Mary Jo Ondrechen and Penny Beuning

Designer enzymes could revolutionize the chemical industry. Two Northeastern labs are teaming up to show how.

The ability to sequence DNA, which led to the Human Genome Project, revolutionized biochemistry in the 90s. Northeastern Chemistry and Chemical Biology professors Mary Jo Ondrechen and Penny Beuning both noticed a key research area this technology opened: understanding enzymes, the biological proteins that DNA codes for to speed up chemical reactions. Ondrechen took a sabbatical to learn more about the implications of the new technology, and Beuning took time to learn more about DNA damage responses and the role of enzymes in the specificity of these responses.

As the understanding of enzymes has expanded, a new field has emerged: enzyme design. Many chemical reactions used by the chemical industry — to develop pharmaceuticals, cosmetics, pesticides, plastics, metals, recycling techniques, and more — require expensive processes, a lot of energy, extreme heat, and acidic environments. Enzymes can make these reactions work at room temperature in a neutral environment.

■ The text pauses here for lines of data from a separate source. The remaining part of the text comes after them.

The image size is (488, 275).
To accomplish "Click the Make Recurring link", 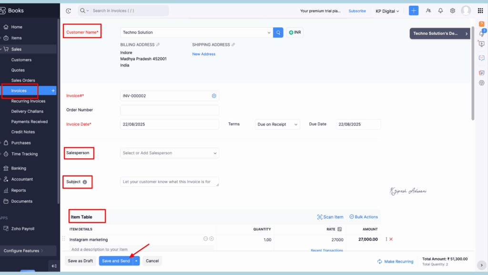I will (395, 262).
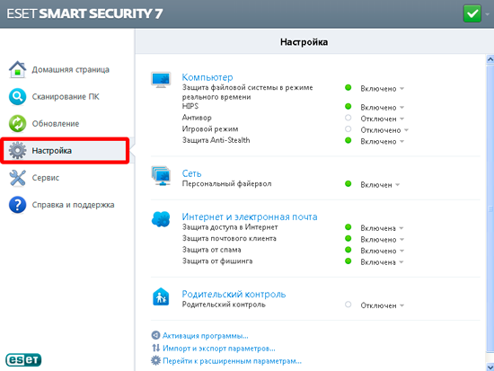Click Импорт и экспорт параметров link
This screenshot has height=371, width=494.
coord(218,349)
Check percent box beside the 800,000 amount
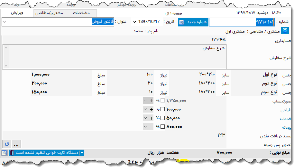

Ondrechen worked on developing computational methods to study how the structure of enzymes creates their functionality. In the lab, Beuning looked at how enzymes are able to become both precise in their function and very efficient. Around 2010, the professors started teaming up to combine their labs’ skills. Now, they’re working on a new National Science Foundation–funded project to finally understand the atomic-level interactions within enzymes in order to inform how scientists and the chemical industry might design new enzymes. Ondrechen and Beuning hope to provide researchers with the tools to perfect the practice that the body has started.

“I was interested in those questions about enzyme function,” Beuning said. Ondrechen “has the tools to really address those questions,” she added.

The new field of enzyme design typically uses brute-force methods to develop enzymes for specific industry applications over the course of years. The current method involves first using a computer program that attempts to create an enzyme with the desired function by placing active site amino acids in roughly the right place. Active sites are traditionally thought of as defining the function of enzymes based on their relative placement.

However, because the complex interactions between the amino acids that make up enzymes are poorly understood, it’s difficult to generate a good enzyme right off the bat. Once the computer generates a weak enzyme with roughly the right function, scientists vary the enzyme in hundreds of ways and test if any variants have improved function. Then, they pick the most promising and iterate over and over. It currently takes years to finally land on a strong enzyme with the desired function.

“If we can even just understand them a little bit more so that we can cut that down, I think that would be a big impact,” said Emily Micheloni, a PhD student working jointly in Beuning and Ondrechen’s labs.

Ondrechen and Beuning’s plan involves three objectives that they hope will finally shed light on the complex relationships between amino acids that make up the difference between strong and weak enzymes with virtually the same configuration of active sites.

“The idea is to provide guidance to the new field of enzyme engineering – to improve the activity of enzymes or generate novel activity,” Ondrechen said.

First, the team wants to track enzymes as they go through the long, iterative process of traditional gene design to identify which chemical properties get built into the enzymes as they slowly improve. Second, the team will look at an enzyme that loses virtually all of its function when a piece of the molecule far away from any active sites is altered, with the aim of teasing out how amino acids far away from an active site can affect the function of that site.

Finally, the team will put the pieces together in an example of how this new, knowledge-based, and precise enzyme design process works by starting with a known weak enzyme and evolving it into a similar known strong enzyme.

“We hope to show that our ideas are universal,” Ondrechen said. “If you want to improve activity, you have to build in these particular interactions … to get the right chemical properties.”

Undergraduate and graduate students have already made significant progress on the project. During the pandemic, when researchers couldn’t be in the lab, students who joined the project worked on searching databases and cataloging enzymes with different functions and strengths. Now, the labs host a handful of undergraduate and PhD students.

“The students have really driven this project,” Beuning said. “It’s been amazing.”

Micheloni is supporting the project through work on multiple of the team’s three aims. While the team uses their new theoretical and computational framework to predict which enzyme mutations will increase activity, Micheloni tests the variants to determine if they have the expected outcome. The joint teamwork between theory and experiment allows the team to quickly test predictions and refine their theoretical tools. The work has taught the team not only what can increase enzyme activity, but also everything that can kill it.

“We’re trying to figure out what’s changing Clark Kent into Superman,” Ondrechen said.